**Consigne donnée 1**
D'après l'extrait du document, vers quelle forêt les résistants se replient-ils ?
**Consigne donnée 2**
Recopiez le passage de l'extrait du document qui va de « Parmi les habitants, c'est » jusqu'à « derrière les habitations. ».

**Extrait du document**
# # #

Tavaux, 30 août 1944, 14h. L'opération de représailles


Au bruit du canon et au cri de Les Boches arrivent !
, les résistants se replient vers la forêt du Val St Pierre.
Parmi les habitants, c'est la stupeur. Tous les civils essaient de fuir le plus vite possible vers les bois,
les bosquets ou se réfugient dans les abris-tranchées creusés derrière les habitations.
Beaucoup de ces civils ignorent encore ce qui s'est passé le matin même au cœur du village entre résistants et soldats allemands. Ils ne comprennent pas ce qui leur arrive.
Bientôt la panique et l'angoisse sont encore plus grandes lorsqu'ils entendent les rafales de mitraillettes, l'explosion des grenades, les hurlements des Allemands et le crépitement caractéristique des maisons en flammes.

# # #

**Données fournies**
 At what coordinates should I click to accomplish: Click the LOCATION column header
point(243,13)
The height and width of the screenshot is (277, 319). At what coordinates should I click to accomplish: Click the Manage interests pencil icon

# # #

**Résultat final 1**
Vers la forêt du Val St Pierre.

**Résultat final 2**
Parmi les habitants, c'est la stupeur. Tous les civils essaient de fuir le plus vite possible vers les bois,
les bosquets ou se réfugient dans les abris-tranchées creusés derrière les habitations.